# How to Detemine Treatment Needs



## chris0228 (Feb 25, 2014)

I have a 10x18 dedicated theater room that will be in my new home. The ceiling height is 8 feet but tapers on the screen wall and right side due to the pitch of the roof. How do I determine the need for acoustic treatment and/or bass traps in my room? Thanks.


----------



## NBPk402 (Feb 21, 2012)

Well, the old fashion way to find the first reflections (which would use absorption) is: Have one person sit in the MLP and have another person walk with a mirror along the side walls... When ever the person in the seat can see the speaker treatment needs to go there to stop first reflections. Once you have marked each spot from the MLP, then you do it for another seat.


----------



## bpape (Sep 14, 2006)

You would need to calculate the average height so you know the cubic footage of the room. Need to know how the room was built, how many seats, how many people, any glass, doors, etc square footage. That will tell you what the room is doing before treatment in terms of decay time. Then you add the items you know you need to do - side reflections, front wall - then we see how far from the target decay time you are across the spectrum. 

In general, rooms are generally already skewed toward being damped enough in the mids and highs with the bass way out of control. Balancing things with thicker panels at reflections and the rear wall helps bring things more into balance along with bass absorption in the front corners generally.

Bryan


----------



## RH55 (Jan 6, 2014)

bpape said:


> Balancing things with thicker panels at reflections and the rear wall helps bring things more into balance along with bass absorption in the front corners generally.

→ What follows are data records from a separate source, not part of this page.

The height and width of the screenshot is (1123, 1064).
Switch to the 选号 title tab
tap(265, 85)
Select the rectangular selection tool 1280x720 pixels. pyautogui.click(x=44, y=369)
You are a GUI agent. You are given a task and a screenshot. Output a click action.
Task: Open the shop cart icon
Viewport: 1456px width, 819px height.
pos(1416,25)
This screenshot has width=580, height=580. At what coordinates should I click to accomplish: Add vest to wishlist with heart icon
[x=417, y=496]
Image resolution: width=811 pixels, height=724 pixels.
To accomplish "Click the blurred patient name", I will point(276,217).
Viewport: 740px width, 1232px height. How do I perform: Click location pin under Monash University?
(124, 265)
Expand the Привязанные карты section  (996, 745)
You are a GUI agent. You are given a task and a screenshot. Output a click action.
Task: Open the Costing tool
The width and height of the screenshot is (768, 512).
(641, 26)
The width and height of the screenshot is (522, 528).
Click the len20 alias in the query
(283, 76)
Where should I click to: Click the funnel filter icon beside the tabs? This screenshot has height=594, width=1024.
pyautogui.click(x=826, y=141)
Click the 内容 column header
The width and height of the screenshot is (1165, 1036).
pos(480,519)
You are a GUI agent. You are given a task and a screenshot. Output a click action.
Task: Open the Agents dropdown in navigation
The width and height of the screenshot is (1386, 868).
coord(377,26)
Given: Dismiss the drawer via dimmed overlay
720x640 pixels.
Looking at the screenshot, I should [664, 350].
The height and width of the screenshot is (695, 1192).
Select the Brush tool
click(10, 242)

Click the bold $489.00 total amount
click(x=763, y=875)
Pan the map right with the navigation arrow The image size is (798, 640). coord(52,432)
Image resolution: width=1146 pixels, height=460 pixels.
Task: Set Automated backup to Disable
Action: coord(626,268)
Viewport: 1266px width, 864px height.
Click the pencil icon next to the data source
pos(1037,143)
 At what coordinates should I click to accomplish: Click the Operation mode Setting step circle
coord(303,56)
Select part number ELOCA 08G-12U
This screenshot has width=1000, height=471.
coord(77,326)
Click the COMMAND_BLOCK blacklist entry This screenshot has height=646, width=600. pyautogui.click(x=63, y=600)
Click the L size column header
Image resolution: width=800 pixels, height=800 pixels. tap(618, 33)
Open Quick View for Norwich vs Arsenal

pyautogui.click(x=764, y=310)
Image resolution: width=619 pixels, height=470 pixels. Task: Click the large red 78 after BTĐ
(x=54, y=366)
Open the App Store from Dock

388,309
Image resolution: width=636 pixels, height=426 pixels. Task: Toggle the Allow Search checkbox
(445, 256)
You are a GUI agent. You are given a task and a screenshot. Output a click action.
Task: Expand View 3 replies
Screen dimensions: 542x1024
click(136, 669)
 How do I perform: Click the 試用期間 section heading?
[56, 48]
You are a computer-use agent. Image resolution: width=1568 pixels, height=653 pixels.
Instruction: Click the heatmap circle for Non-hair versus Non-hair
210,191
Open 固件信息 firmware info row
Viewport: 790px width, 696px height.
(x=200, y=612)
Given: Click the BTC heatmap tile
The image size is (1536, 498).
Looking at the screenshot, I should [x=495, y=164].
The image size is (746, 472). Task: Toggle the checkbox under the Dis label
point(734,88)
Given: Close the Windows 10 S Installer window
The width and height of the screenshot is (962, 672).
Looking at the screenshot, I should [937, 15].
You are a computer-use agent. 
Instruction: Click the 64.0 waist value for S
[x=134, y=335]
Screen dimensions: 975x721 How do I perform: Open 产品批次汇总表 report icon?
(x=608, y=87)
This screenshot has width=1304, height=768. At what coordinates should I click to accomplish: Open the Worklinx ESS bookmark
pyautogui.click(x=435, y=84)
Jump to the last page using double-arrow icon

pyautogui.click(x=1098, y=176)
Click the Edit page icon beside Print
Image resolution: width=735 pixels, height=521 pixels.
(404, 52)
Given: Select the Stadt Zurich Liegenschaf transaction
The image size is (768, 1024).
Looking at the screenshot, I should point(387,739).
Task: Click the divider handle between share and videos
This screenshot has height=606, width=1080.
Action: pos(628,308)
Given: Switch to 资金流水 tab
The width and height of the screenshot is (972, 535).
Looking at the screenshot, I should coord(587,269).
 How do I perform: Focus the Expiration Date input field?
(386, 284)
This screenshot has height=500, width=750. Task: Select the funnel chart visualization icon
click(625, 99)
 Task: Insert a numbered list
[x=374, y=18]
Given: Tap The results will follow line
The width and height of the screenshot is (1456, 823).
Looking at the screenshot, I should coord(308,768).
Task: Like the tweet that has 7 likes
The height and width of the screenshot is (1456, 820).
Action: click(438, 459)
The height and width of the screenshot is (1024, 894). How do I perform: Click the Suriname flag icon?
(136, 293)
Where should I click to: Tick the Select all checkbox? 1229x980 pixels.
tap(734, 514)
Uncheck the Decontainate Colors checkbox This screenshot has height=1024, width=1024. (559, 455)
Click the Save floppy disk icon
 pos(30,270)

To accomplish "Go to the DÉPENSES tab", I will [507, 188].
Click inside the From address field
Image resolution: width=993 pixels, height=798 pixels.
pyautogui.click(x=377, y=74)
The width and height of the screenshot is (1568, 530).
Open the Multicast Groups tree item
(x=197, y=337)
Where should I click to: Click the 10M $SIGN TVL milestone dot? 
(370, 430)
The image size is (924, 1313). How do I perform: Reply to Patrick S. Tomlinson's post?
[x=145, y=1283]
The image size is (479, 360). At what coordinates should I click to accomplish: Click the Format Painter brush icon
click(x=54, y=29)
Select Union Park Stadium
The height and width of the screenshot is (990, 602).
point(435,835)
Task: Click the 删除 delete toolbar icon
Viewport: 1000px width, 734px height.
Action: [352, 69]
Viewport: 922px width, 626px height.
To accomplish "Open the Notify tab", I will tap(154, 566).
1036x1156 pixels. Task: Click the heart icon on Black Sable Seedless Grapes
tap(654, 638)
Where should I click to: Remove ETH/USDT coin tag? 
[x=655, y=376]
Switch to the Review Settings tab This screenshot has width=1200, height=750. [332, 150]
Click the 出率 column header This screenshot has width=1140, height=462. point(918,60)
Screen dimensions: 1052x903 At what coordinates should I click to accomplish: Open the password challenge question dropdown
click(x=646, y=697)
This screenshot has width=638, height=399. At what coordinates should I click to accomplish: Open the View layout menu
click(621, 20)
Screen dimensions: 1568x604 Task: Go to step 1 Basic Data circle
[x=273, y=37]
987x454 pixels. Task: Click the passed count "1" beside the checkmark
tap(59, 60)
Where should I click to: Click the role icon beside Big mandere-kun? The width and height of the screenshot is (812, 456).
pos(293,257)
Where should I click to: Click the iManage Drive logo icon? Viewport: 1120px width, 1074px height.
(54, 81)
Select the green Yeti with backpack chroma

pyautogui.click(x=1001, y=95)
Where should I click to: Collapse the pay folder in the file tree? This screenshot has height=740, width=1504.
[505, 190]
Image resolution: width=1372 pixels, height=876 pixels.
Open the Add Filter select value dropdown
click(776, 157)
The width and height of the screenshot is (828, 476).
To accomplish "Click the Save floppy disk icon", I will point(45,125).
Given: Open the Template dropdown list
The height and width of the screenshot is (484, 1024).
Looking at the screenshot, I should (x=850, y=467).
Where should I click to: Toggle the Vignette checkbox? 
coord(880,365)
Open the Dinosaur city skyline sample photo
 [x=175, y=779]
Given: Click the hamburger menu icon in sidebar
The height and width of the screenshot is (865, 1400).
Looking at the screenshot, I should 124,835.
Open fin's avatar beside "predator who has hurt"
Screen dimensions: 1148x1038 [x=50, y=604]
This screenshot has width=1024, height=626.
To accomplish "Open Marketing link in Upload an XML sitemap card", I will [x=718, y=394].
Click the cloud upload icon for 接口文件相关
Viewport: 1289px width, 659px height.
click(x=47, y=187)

Brian, does this assume that your subwoofers are in the front of the room, or would you use bass traps in the front corners even if the subs are behind the listening position? As you've no doubt deduced, mine are behind me. I've got a bass trap in the back right corner, but am thinking about doing two more in front.


----------



## bpape (Sep 14, 2006)

We need to damp front wall reflections anyway so it's a convenient place to put them to good effect. Where the subs are matters more from a frequency response standpoint, not so much for decay time.


----------



## ajinfla (May 10, 2009)

chris0228 said:


> I have a 10x18 dedicated theater room that will be in my new home. The ceiling height is 8 feet but tapers on the screen wall and right side due to the pitch of the roof.


Hi Chris, pretty narrow, but this is for HT, so the center is (roughly) 5' from the sidewalls...and the prop delays/intensity to your seats corresponding. If you also do a lot of 2ch listening involving acoustic music, I'd lean towards L&R speakers with tight directivity/smooth off axis.



chris0228 said:


> How do I determine the need for acoustic treatment


By putting the horse in front of the cart. Furnish the room with all you needs. Seats. Ottomans. Carpet. Rugs. Media shelfs (preferably towards rear of room).
Do something revolutionary. *Listen with your 2 ears*. *Then* determine if anything needs to be "treated" based on your perceptual preferences.



chris0228 said:


> ....and/or bass traps in my room? Thanks.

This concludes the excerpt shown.